But he would not comment on the fact that the alleged pressure put on prosecutors to drop a corruption probe against Mr Socrates happened while Mr da Mota was already a member of Eurojust - in 2002.

A disciplinary inquiry launched in May by Portugal's chief prosecutor concluded earlier this week with the decision to suspend Mr da Mota from his functions for 30 days. He subsequently offered his resignation to Prime Minister Socrates, who accepted it.

The accusations were made in connection with a case pointing at Mr Socrates at a time when he was minister of the environment and allowed the construction of an outlet shopping mall on protected land allegedly in exchange for kickbacks.

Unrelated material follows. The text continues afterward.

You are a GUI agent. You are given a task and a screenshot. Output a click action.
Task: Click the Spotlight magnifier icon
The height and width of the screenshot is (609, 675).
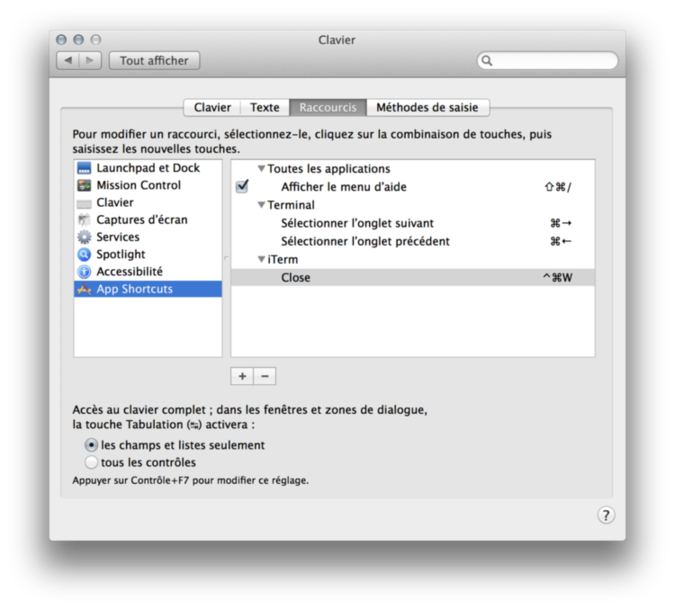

Two magistrates dealing with the so-called Freeport affair in April accused Mr Mota of having tried to persuade them to side-line the investigation at the request of the premier and the minister of justice.

Mr da Mota's ties with the current premier go back to the late 1990s, when they were both state secretaries in the leftist government of Antonio Guterres, for justice and environment, respectively. In 2002, when the new EU body was formed, Mr Mota was transferred to Hague as Portugal's representative to Eurojust.

The board is made of 27 representatives - prosecutors or judges - from each member state, who elected him as chairman in 2007, at a time when the so-called Freeport case had already started.

As head of Eurojust, Mr Mota represented the EU body in public events and chaired its internal meetings, including on the Freeport case, which involved Spanish and British prosecutors.

Portugal has not yet appointed anyone else to replace Mr da Mota. The vice-chair with most experience, Michele Coninsx from Belgium, will temporarily take over the reins of Eurojust until new elections are organised early next year.